Otherwise, start with G1 and get your Xmx value in the ballpark. VisualVm can help you determine if you're thrashing. Are you GCing like 10+ times per second? Keep an eye on it. If you start hitting giant pause times and 50+ collections a second, you've got problems :) Increase Xmx. (and no, please don't set Xms = Xmx).

If you have issues past that, it’s not the garbage collector that needs help; the next step is to audit your code base. Bad code makes any Garage Collector in any language to misbehave.

For instance, are you `select *`ing from a table then using the Java streams api to filter rows back from a database? That will cause GC issues :) fix that first.

So now if you've got to this point and you still need to optimize, what we've done is just run through the different collectors under load. One of our JVMs is a message broker (ActiveMQ 5.16.x) and we push a couple thousand messages per second through it.
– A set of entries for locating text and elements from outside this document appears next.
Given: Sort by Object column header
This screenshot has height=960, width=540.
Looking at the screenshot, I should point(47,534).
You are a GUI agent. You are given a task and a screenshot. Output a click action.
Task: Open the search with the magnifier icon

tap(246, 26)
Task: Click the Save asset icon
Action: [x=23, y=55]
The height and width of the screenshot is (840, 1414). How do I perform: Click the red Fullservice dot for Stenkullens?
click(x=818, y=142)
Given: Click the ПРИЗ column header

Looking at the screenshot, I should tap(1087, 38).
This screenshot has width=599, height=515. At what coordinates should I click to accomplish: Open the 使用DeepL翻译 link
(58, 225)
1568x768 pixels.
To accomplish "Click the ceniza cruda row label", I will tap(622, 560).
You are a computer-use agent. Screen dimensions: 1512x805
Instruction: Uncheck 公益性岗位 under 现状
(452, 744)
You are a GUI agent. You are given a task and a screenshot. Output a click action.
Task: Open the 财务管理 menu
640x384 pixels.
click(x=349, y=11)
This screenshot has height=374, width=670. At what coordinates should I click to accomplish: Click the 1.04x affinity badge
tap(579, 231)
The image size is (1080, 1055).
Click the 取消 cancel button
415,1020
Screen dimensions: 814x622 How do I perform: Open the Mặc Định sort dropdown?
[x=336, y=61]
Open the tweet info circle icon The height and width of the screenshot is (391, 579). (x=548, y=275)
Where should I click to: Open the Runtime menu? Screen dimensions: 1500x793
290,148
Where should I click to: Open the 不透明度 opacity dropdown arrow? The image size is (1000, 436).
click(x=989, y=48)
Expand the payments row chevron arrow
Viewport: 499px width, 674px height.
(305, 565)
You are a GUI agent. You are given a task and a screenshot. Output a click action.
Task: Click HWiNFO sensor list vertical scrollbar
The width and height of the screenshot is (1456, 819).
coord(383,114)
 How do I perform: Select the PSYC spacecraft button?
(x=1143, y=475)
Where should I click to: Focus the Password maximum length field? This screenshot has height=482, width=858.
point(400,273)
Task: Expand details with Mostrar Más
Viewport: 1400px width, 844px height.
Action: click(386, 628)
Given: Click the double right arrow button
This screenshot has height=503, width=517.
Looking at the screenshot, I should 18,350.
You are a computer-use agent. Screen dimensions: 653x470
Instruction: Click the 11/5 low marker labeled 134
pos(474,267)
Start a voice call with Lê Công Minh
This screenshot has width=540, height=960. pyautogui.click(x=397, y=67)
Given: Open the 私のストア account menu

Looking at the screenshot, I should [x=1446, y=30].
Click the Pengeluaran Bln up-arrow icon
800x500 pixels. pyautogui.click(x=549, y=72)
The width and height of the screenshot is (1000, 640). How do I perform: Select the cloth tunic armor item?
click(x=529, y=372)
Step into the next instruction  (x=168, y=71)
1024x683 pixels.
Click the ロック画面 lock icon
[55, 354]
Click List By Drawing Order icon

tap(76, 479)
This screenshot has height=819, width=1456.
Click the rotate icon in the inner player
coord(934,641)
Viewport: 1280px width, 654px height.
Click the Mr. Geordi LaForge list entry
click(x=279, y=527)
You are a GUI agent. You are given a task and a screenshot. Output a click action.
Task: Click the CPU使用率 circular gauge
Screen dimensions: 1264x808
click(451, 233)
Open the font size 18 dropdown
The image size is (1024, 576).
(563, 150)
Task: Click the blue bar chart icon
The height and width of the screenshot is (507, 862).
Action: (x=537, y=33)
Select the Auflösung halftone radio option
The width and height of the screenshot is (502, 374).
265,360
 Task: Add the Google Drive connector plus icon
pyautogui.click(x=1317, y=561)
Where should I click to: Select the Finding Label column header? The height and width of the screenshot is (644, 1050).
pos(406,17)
We found that Shenandoah actually improved latency for our particular use case, which was more important that throughput and outright performance.

Oh, and if your application and usecase is _extremely_ sensitive to latency, forget everything I wrote and contact Azul systems about their Prime collector. They're pretty awesome folks.




do you mind explaining to someone that does not do any java dev, but operates some java servers (like elasticsearch, etc) what's wrong with Xms = Xmx?

And what is better strategy to set it?


This Stack Overflow answer is pretty decent: https://stackoverflow.com/a/23284897

I think basically the argument is that by setting the min bound lower, you allow the JVM to shrink the heap. This could maybe be beneficial towards reducing pause time because the JVM has less memory to manage overall. That being said, that SO answer also mentions:

> Sometimes this behavior doesn't give you the performance benefits you'd expect and in those cases it's best to set mx == ms.

I've also seen apps configured this way professionally for similar reasons. You might imagine some app that leads to the JVM pathologically trimming the heap in a way that isn't desirable and thus impacts performance in some subtle way, etc. The answer with a lot of this stuff is usually try both ways, measure, see if you can observe a meaningful difference for your apps/workload for typical/peak traffic.

Background: I've worked on Java apps for a few years at reasonable scale and worked on GC pressure issues in that time.


where to start... first the other commenter is correct. If you need to run to the connivence store that's 250 yards away, what is more efficient? Firing up a 7,100hp Union Pacific Diesel locomotive and plowing through everything/everyone to get there, or taking a electric scooter? A smaller heap means less to scan, meaning less work, meaning lower latency. Now G1GC removes some of this penalty due to its algorithm, but in general, less memory is less memory scanned, meaning better best-case performance from a GC. Let that Adaptive GC Boundary do it's thing.

and now, rant time: well, Xms allegedly improves start times. Is that really important? No. Is that really true anyway? Not really. Xms hides problems... Yes. Give that memory to the OS. Let it fill it up with things like disk cache or COW artifacts. Xms is an attempt to help people that aren't planning properly or testing. Yes. Instead, Test your systems under full load with Xms off and adjust, measure, experiment, repeat.

Elastic is sort of a special case because it's a 'database', but, I'd rather know the minimum Xmx my system actually needs by experimentation, and you can't find that with Xms enabled. And even then, I don't see MySQL allocating 100% of its InnoDb bufferpools at startup.... :)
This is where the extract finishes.